Brent crude LCOc1 was up 12 cents, or 0.21%, at $58.38 a barrel by 0425 GMT, while U.S. West Texas Intermediate futures CLc1 gained 20 cents, or 0.37%, at $54.14 at barrel, as reported by Reuters.
Oil prices sunk to a nearly one-month low on Tuesday following data that showed U.S. manufacturing activity in August contracted for the first time in three years and euro zone manufacturing activity contracted for a seventh month in August.
But global markets bounced on Wednesday after a private survey showed that activity in China's services sector expanded at the fastest pace in three months in August as new orders rose, prompting the biggest increase in hiring in over a year.
China is the world's second-largest oil consumer and largest importer.
"Given the tumble that we saw overnight it's probably people locking in gains on shorts or perhaps establishing new longs in anticipation we might get an announcement from Beijing on setting a date for trade talks with the United States)," said Michael McCarthy, chief market strategist at CMC Markets in Sydney.
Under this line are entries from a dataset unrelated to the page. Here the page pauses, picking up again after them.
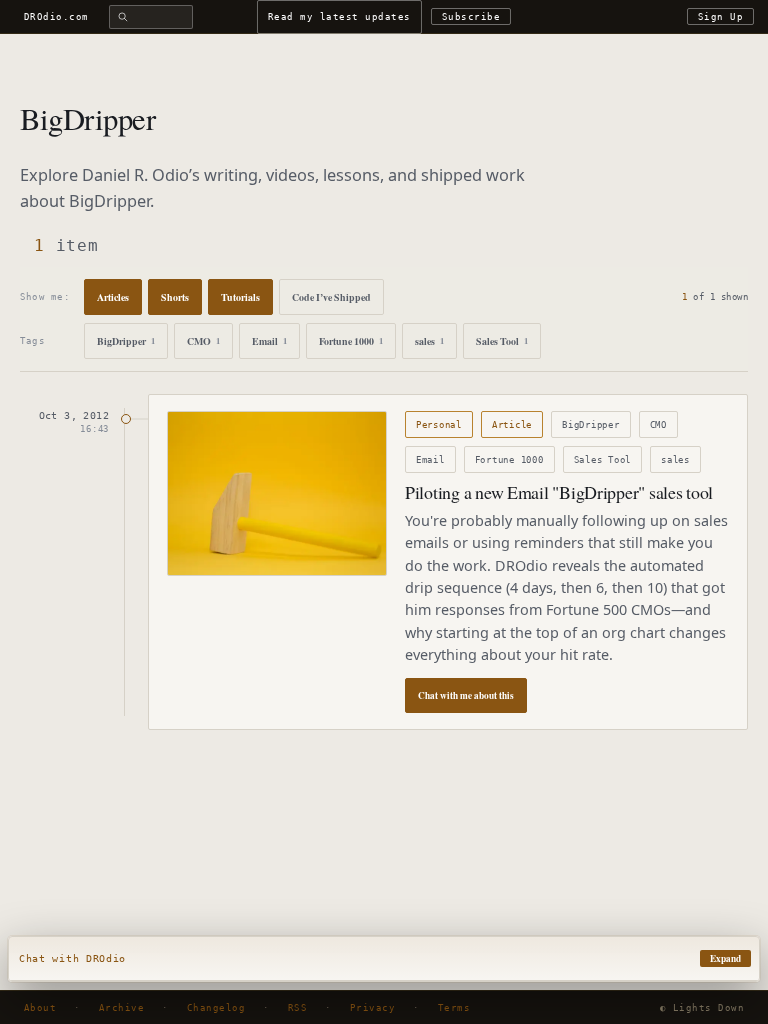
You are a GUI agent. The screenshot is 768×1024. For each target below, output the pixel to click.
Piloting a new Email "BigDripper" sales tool (559, 492)
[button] (384, 959)
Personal (439, 424)
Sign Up (720, 16)
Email (269, 341)
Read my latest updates (339, 16)
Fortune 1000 (351, 341)
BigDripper (126, 341)
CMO (203, 341)
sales (429, 341)
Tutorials (240, 297)
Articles (113, 297)
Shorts (175, 297)
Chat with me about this (466, 695)
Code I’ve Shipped (331, 297)
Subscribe (471, 16)
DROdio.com (56, 16)
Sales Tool (502, 341)
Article (512, 424)
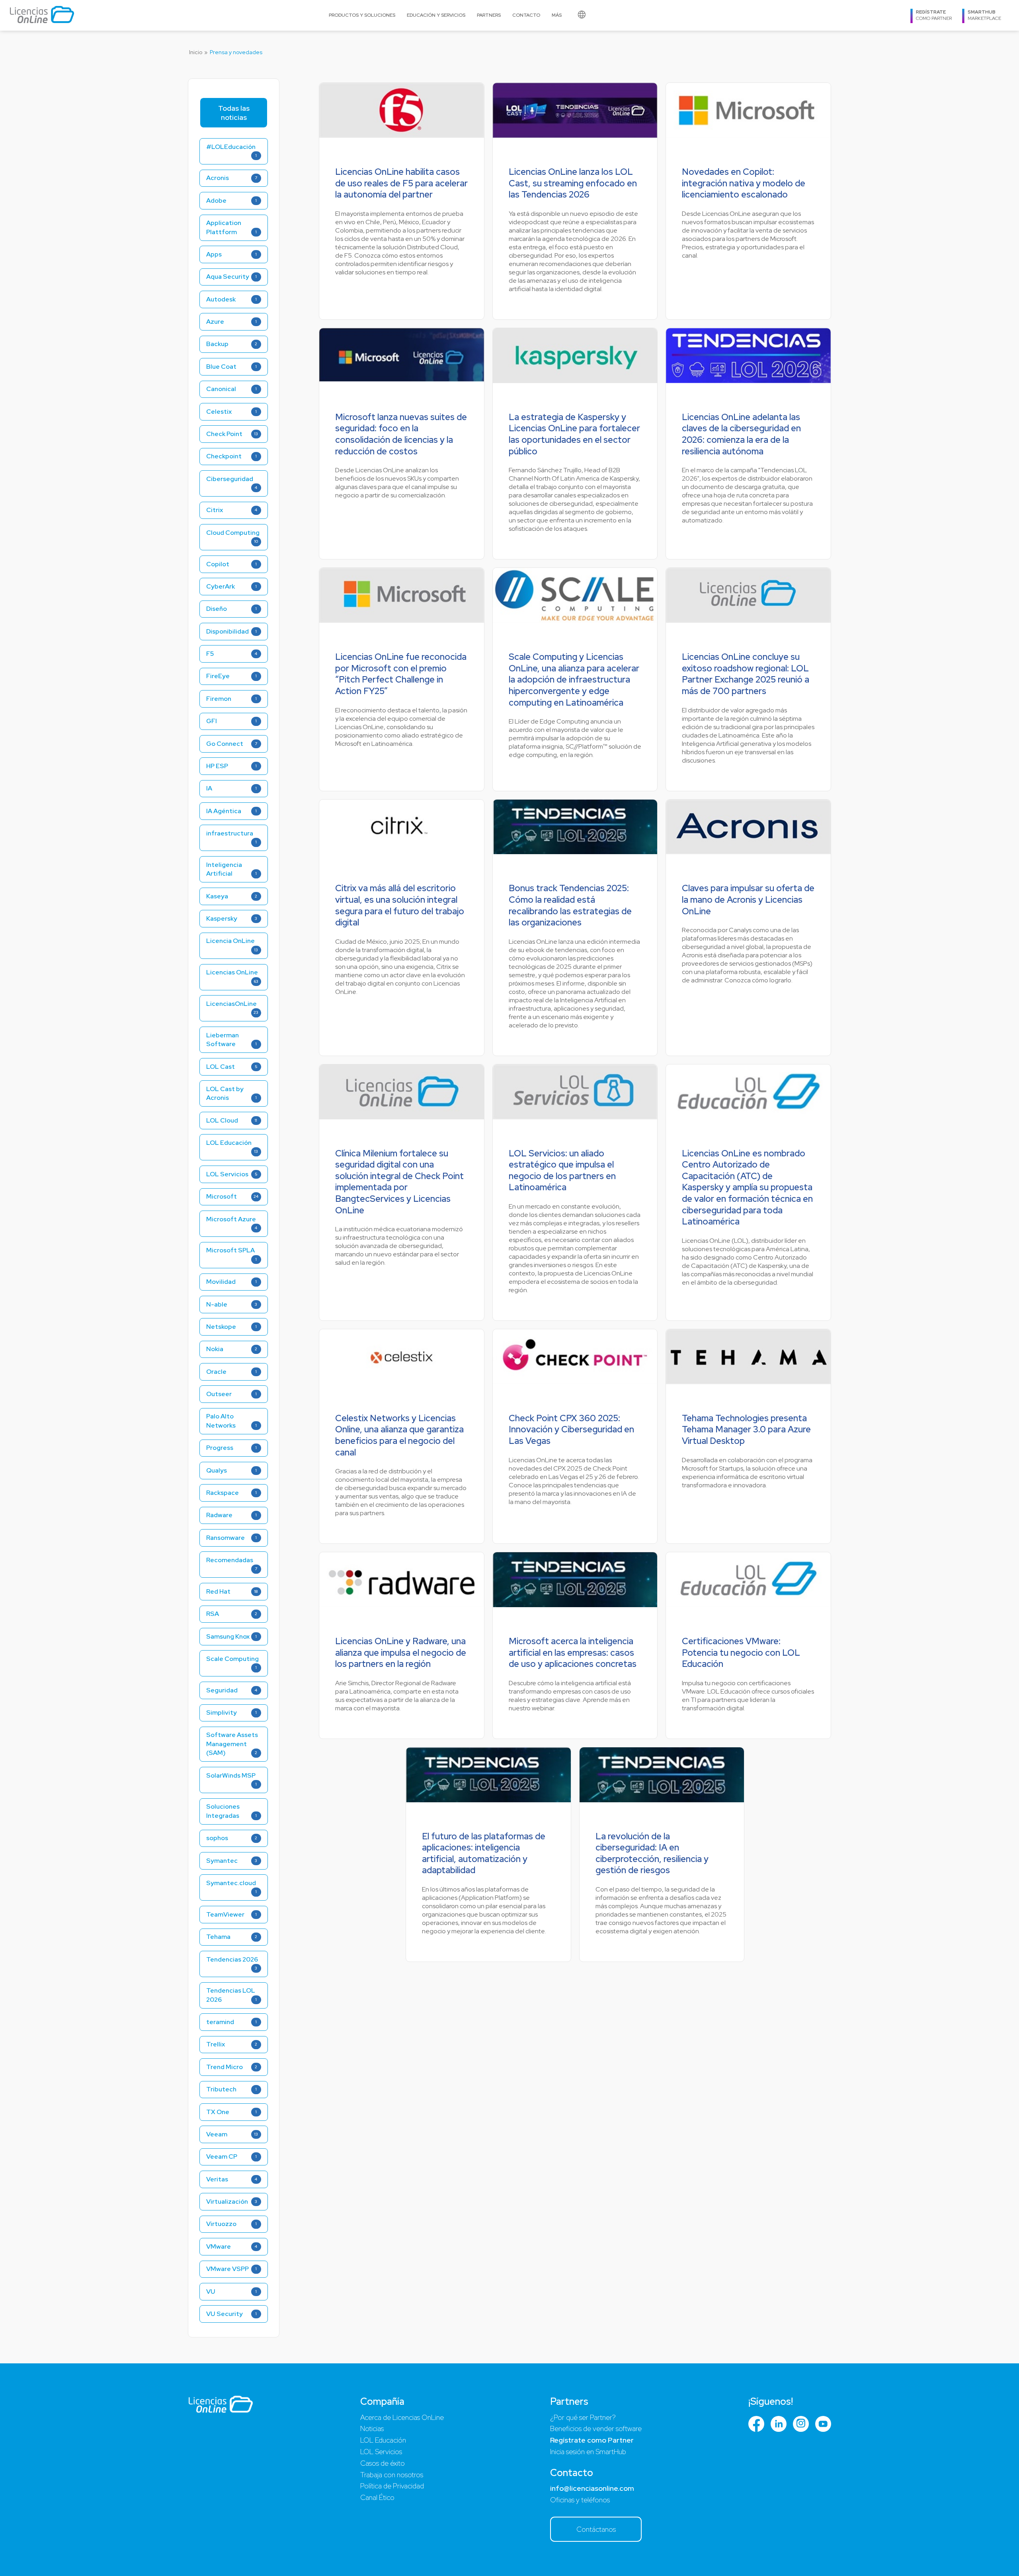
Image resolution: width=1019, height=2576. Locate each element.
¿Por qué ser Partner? (583, 2417)
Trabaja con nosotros (391, 2474)
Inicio (195, 52)
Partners (489, 15)
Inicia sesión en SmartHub (588, 2451)
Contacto (526, 15)
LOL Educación (383, 2440)
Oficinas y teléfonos (580, 2499)
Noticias (372, 2428)
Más (557, 15)
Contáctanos (596, 2529)
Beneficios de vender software (596, 2428)
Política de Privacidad (392, 2485)
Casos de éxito (382, 2463)
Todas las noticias (234, 113)
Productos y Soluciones (362, 15)
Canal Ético (377, 2497)
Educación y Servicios (436, 15)
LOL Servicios (381, 2451)
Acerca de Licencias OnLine (402, 2417)
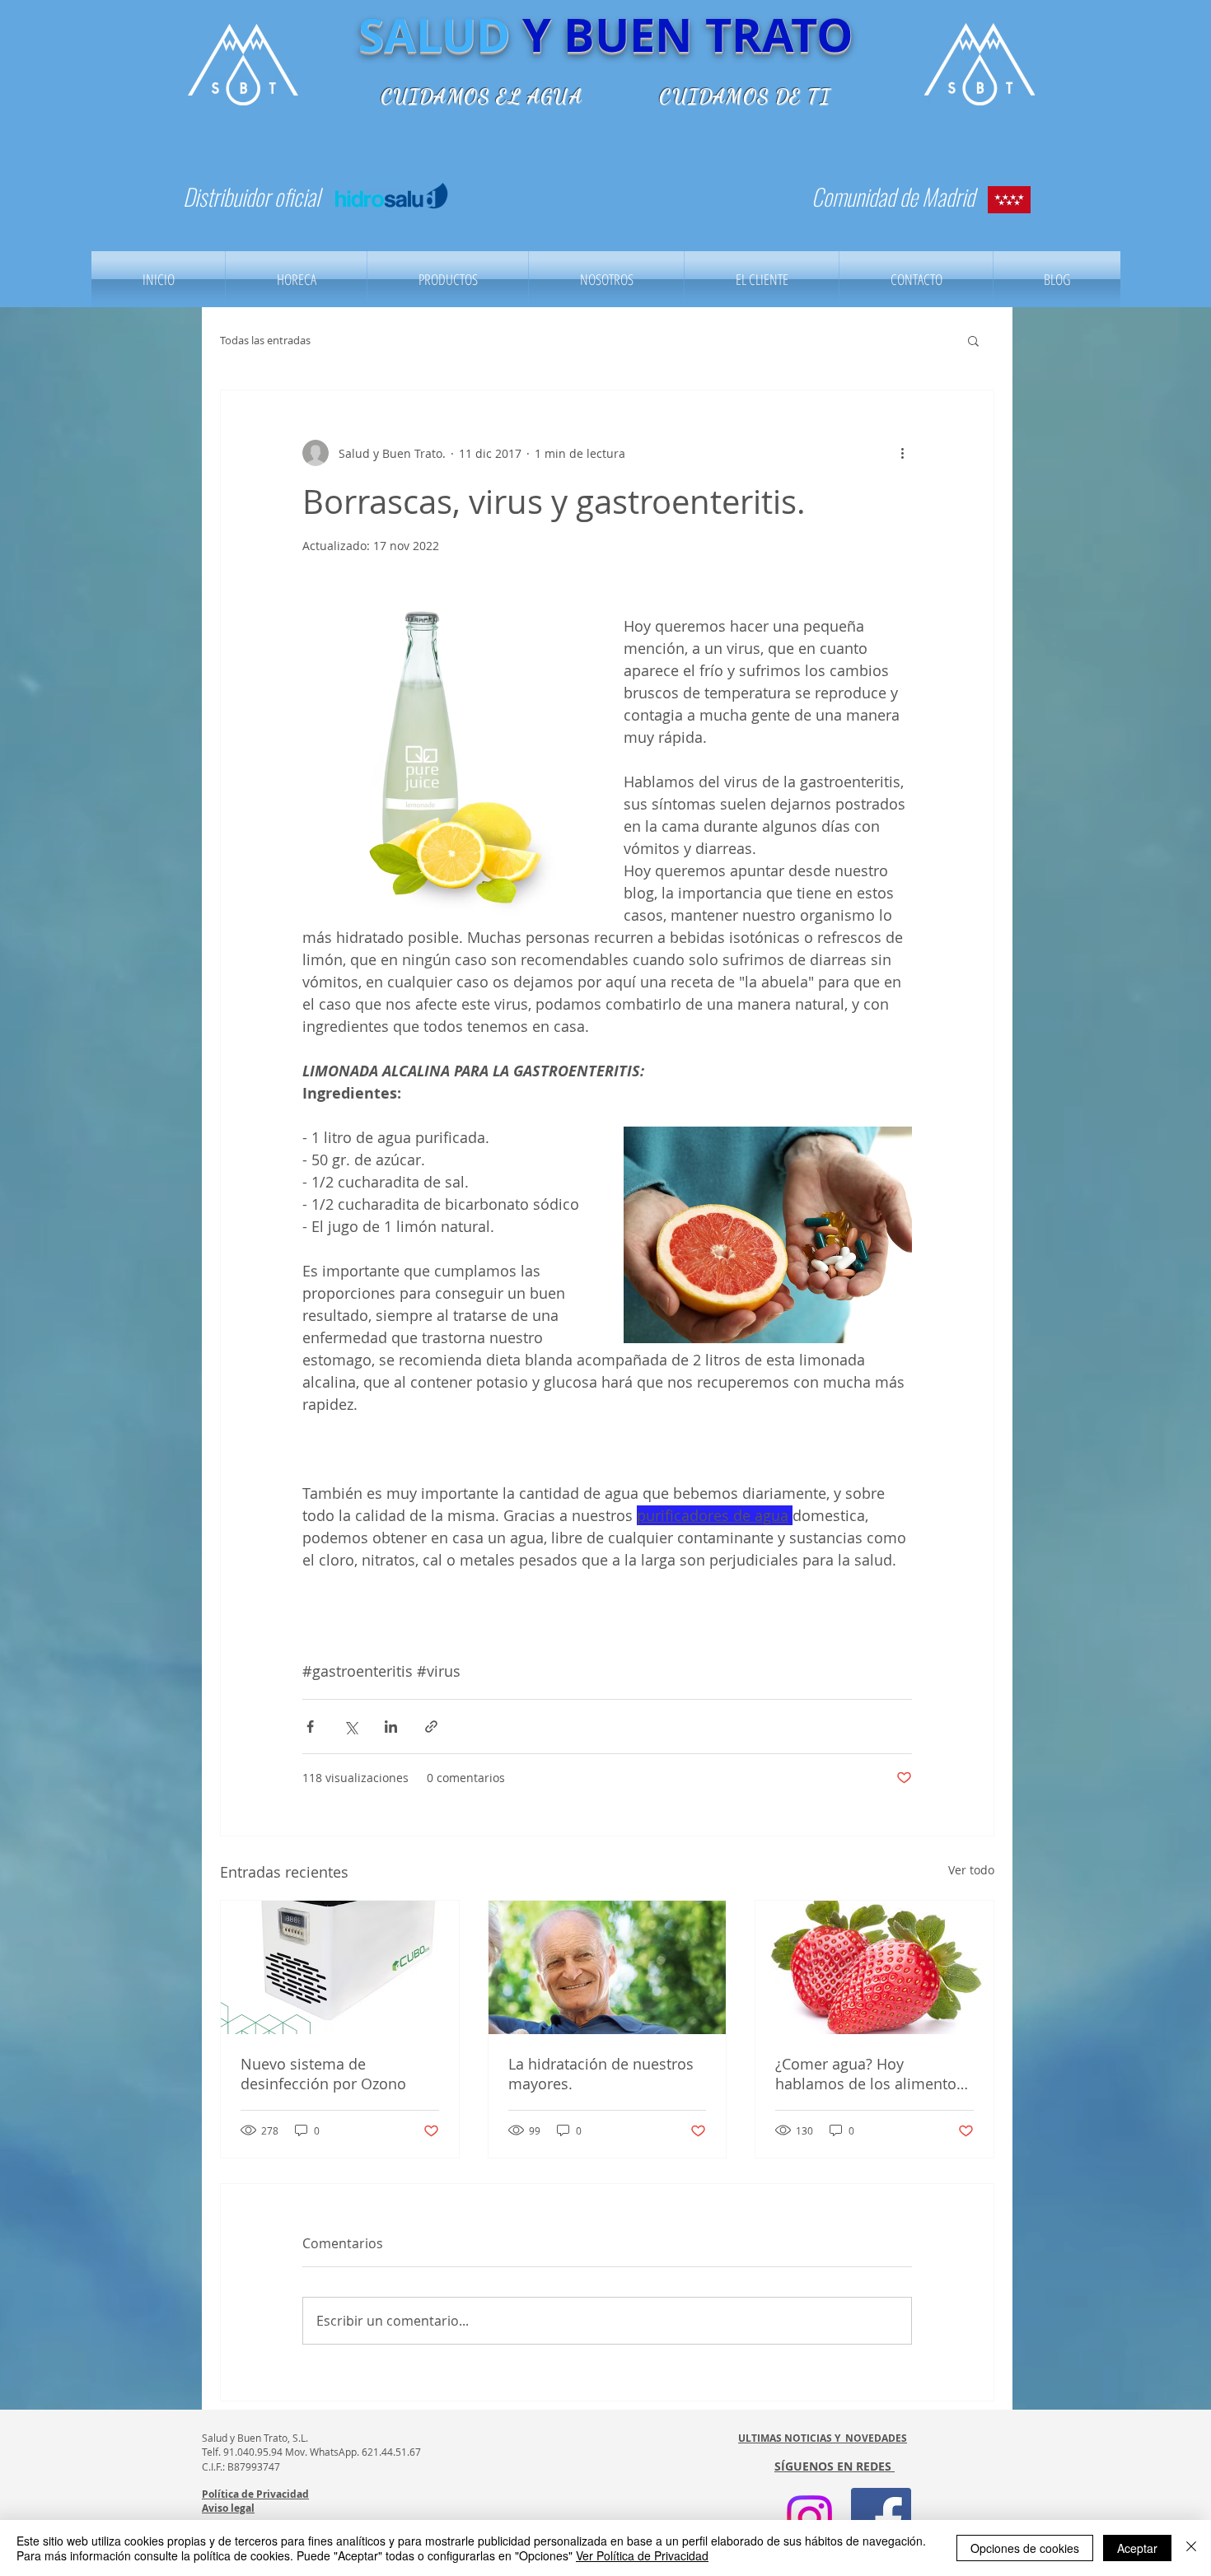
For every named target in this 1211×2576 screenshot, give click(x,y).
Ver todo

A short position is when an investor sells futures in expectations of falling prices while a long position is when one buys futures to profit from rising prices.
U.S. President Donald Trump on Tuesday warned he would be "tougher" on Beijing in a second term if trade talks dragged on, compounding market fears that ongoing trade disputes between the United States and China could trigger a U.S. recession.
"Market participants are becoming increasingly worried about recession risk," said Stephen Innes, a market strategist at AxiTrader.
"Moreover, given that tariffs present a significant threat to U.S. growth and in turn, the health of the global economy, oil prices will remain under pressure especially if trade and tariff war shows no sign of abating."
Data due this week on U.S. inventory levels will be delayed by a day to Wednesday and Thursday because of the U.S. Labor Day holiday on Monday.
U.S. crude oil stockpiles likely declined for a third straight week, a preliminary Reuters poll showed on Tuesday.
On the supply side, Venezuela's oil exports fell in August to their lowest level in 2019, internal reports and Refinitiv Eikon data showed, following tougher U.S. sanctions.